Word for word, retype each record shown below.

=== Section Start ===

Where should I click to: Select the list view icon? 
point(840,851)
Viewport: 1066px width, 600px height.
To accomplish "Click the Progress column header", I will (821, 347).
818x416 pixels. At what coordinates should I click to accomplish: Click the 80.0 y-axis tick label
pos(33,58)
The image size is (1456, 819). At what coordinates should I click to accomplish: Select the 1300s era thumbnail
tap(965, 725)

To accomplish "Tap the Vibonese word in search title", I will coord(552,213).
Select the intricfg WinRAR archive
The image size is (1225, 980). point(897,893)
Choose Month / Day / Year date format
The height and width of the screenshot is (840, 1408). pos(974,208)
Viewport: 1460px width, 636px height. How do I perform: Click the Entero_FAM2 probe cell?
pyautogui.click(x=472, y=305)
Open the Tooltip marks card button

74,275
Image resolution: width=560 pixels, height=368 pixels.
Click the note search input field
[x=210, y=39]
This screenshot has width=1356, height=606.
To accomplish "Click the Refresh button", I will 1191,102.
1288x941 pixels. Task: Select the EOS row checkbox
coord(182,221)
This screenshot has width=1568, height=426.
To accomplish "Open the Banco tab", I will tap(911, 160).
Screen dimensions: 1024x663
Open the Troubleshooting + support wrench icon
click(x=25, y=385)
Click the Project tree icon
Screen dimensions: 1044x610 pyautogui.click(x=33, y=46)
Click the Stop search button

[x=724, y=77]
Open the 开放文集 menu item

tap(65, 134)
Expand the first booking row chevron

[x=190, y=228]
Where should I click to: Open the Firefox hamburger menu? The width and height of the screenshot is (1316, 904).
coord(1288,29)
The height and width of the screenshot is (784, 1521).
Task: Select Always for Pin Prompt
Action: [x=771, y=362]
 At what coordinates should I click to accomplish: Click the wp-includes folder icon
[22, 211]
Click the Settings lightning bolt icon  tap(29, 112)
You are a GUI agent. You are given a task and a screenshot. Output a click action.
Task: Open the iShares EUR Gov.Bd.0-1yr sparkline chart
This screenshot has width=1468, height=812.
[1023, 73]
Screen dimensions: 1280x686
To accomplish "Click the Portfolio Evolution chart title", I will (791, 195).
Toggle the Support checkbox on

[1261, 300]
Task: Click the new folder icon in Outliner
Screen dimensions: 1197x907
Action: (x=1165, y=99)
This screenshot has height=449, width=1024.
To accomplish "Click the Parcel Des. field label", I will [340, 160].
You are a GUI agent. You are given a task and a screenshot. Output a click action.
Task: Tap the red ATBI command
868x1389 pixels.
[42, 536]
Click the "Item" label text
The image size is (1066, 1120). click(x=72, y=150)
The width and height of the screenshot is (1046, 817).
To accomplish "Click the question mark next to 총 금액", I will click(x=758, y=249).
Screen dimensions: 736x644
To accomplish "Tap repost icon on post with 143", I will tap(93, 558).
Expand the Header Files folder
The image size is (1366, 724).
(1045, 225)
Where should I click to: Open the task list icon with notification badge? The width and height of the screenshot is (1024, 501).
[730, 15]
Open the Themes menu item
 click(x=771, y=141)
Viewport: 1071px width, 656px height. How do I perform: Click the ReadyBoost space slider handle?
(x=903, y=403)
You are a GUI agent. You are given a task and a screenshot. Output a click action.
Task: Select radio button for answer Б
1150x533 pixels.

=== Section End ===

Output for this exercise:
Where should I click to: Select the list view icon? 
point(840,851)
Viewport: 1066px width, 600px height.
To accomplish "Click the Progress column header", I will (821, 347).
818x416 pixels. At what coordinates should I click to accomplish: Click the 80.0 y-axis tick label
pos(33,58)
The image size is (1456, 819). At what coordinates should I click to accomplish: Select the 1300s era thumbnail
tap(965, 725)

To accomplish "Tap the Vibonese word in search title", I will coord(552,213).
Select the intricfg WinRAR archive
The image size is (1225, 980). point(897,893)
Choose Month / Day / Year date format
The height and width of the screenshot is (840, 1408). pos(974,208)
Viewport: 1460px width, 636px height. How do I perform: Click the Entero_FAM2 probe cell?
pyautogui.click(x=472, y=305)
Open the Tooltip marks card button

74,275
Image resolution: width=560 pixels, height=368 pixels.
Click the note search input field
[x=210, y=39]
This screenshot has width=1356, height=606.
To accomplish "Click the Refresh button", I will 1191,102.
1288x941 pixels. Task: Select the EOS row checkbox
coord(182,221)
This screenshot has width=1568, height=426.
To accomplish "Open the Banco tab", I will tap(911, 160).
Screen dimensions: 1024x663
Open the Troubleshooting + support wrench icon
click(x=25, y=385)
Click the Project tree icon
Screen dimensions: 1044x610 pyautogui.click(x=33, y=46)
Click the Stop search button

[x=724, y=77]
Open the 开放文集 menu item

tap(65, 134)
Expand the first booking row chevron

[x=190, y=228]
Where should I click to: Open the Firefox hamburger menu? The width and height of the screenshot is (1316, 904).
coord(1288,29)
The height and width of the screenshot is (784, 1521).
Task: Select Always for Pin Prompt
Action: [x=771, y=362]
 At what coordinates should I click to accomplish: Click the wp-includes folder icon
[22, 211]
Click the Settings lightning bolt icon  tap(29, 112)
You are a GUI agent. You are given a task and a screenshot. Output a click action.
Task: Open the iShares EUR Gov.Bd.0-1yr sparkline chart
This screenshot has width=1468, height=812.
[1023, 73]
Screen dimensions: 1280x686
To accomplish "Click the Portfolio Evolution chart title", I will (791, 195).
Toggle the Support checkbox on

[1261, 300]
Task: Click the new folder icon in Outliner
Screen dimensions: 1197x907
Action: (x=1165, y=99)
This screenshot has height=449, width=1024.
To accomplish "Click the Parcel Des. field label", I will [340, 160].
You are a GUI agent. You are given a task and a screenshot. Output a click action.
Task: Tap the red ATBI command
868x1389 pixels.
[42, 536]
Click the "Item" label text
The image size is (1066, 1120). click(x=72, y=150)
The width and height of the screenshot is (1046, 817).
To accomplish "Click the question mark next to 총 금액", I will click(x=758, y=249).
Screen dimensions: 736x644
To accomplish "Tap repost icon on post with 143", I will tap(93, 558).
Expand the Header Files folder
The image size is (1366, 724).
(1045, 225)
Where should I click to: Open the task list icon with notification badge? The width and height of the screenshot is (1024, 501).
[730, 15]
Open the Themes menu item
 click(x=771, y=141)
Viewport: 1071px width, 656px height. How do I perform: Click the ReadyBoost space slider handle?
(x=903, y=403)
You are a GUI agent. You are given a task and a screenshot. Output a click action.
Task: Select radio button for answer Б
1150x533 pixels.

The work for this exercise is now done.